This trial is active, not recruiting.

Condition alzheimer's disease
Sponsor National Institute on Aging (NIA)
Collaborator University of Kansas
Start date November 2004
End date December 2009
Trial size 120 participants
Trial identifier NCT00267124, 1R03AG026374-01, IA0089


The purpose of this study is to determine the effects of exercise and cardiorespiratory fitness on age-related brain changes.

United States No locations recruiting
Other countries No locations recruiting

Study Design

Observational model case control
Time perspective prospective
elderly people who have normal cognition
elderly people who have mild to moderate Alzheimer's disease

Eligibility Criteria

Male or female participants at least 65 years old.

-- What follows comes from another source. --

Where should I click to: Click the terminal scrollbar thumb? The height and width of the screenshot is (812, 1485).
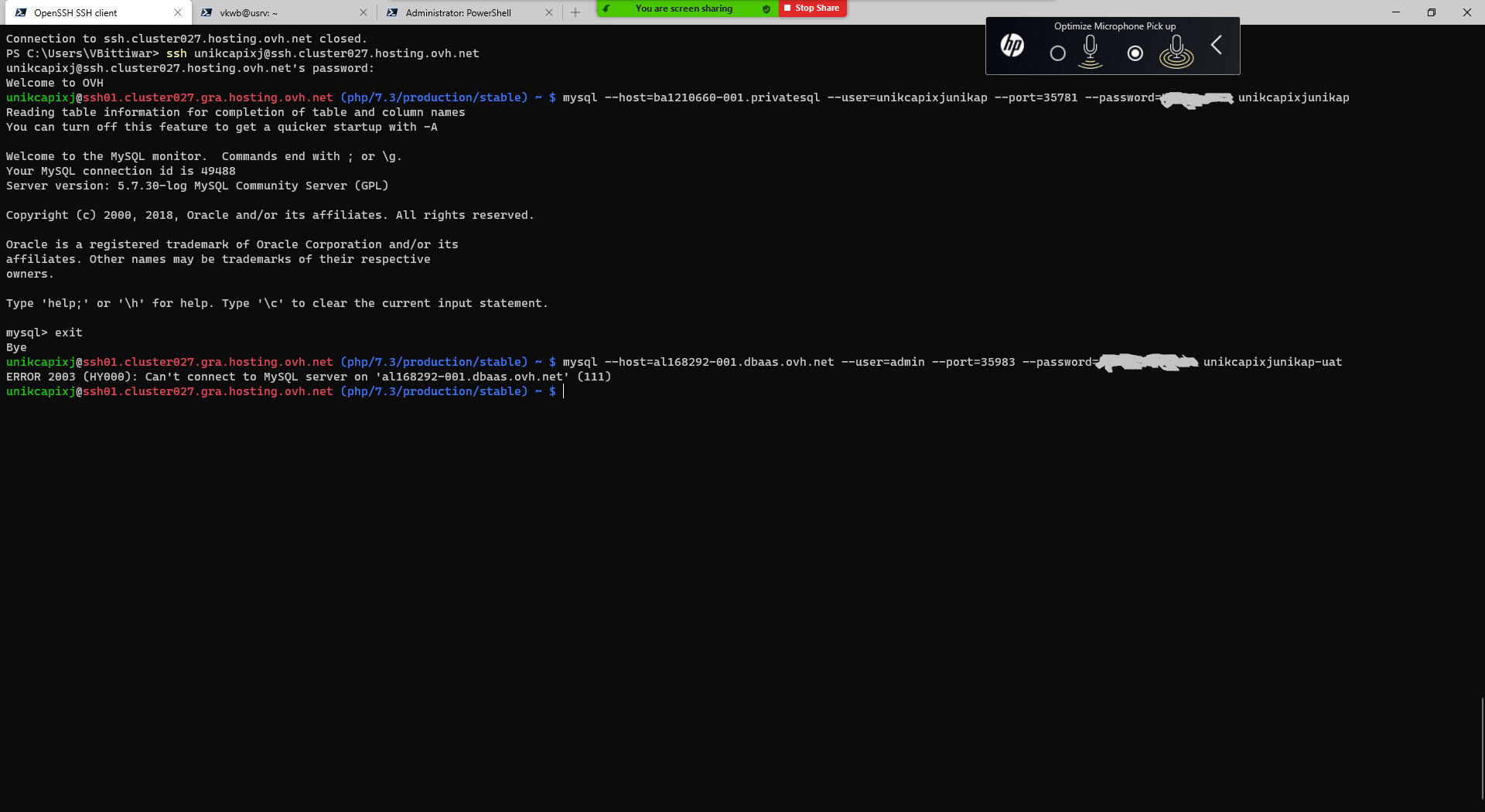click(x=1481, y=749)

Inclusion Criteria: - Age 65 years or older - Healthy male or female - Normal control volunteers and early Alzheimer's disease patients - Clinical Dementia Rating of 0, 0.5, or 1.0 - On stable doses of medications Exclusion Criteria: - Unstable angina - Schizophrenia - Clinical signs of depression; major depression; mental health disorder; nervous system disorder - Significant visual/auditory impairment - Significant system illness; cancer - Pacemaker/metal - Thyroid problems - Kidney dialysis - Organ transplant - Alcoholism - Heart surgery - Insulin

Additional Information

Official title KU Brain Aging Project
Principal investigator Jeffrey Burns, MD
Description The mission of the KU Brain Aging Project is to promote healthy brain aging. How the brain changes with age is not well-characterized and even less is known about the factors influencing the rate of brain aging. Thus, we are using MRI scans to examine the structure of the brain in relation to important lifestyle factors. This will allow us to better understand the processes influencing the brain as it ages. In turn, this will help identify specific ways to promote healthy brain aging and, perhaps, prevent the onset of Alzheimer's disease. Participants complete 4 visits over several months. The first visit entails a clinical evaluation and memory testing involving the use of paper and pencil testing. The second visit is an MRI brain scan which lasts approximately one hour. The third visit involves drawing blood for laboratory testing and blood banking for future lab studies, lasting roughly 4 hours. The glucose tolerance test is administered. The fourth and final visit is an assessment of the participant's metabolism and exercise testing. This visit lasts approximately two hours.
Trial information was received from ClinicalTrials.gov and was last updated in April 2009.
Information provided to ClinicalTrials.gov by National Institute on Aging (NIA).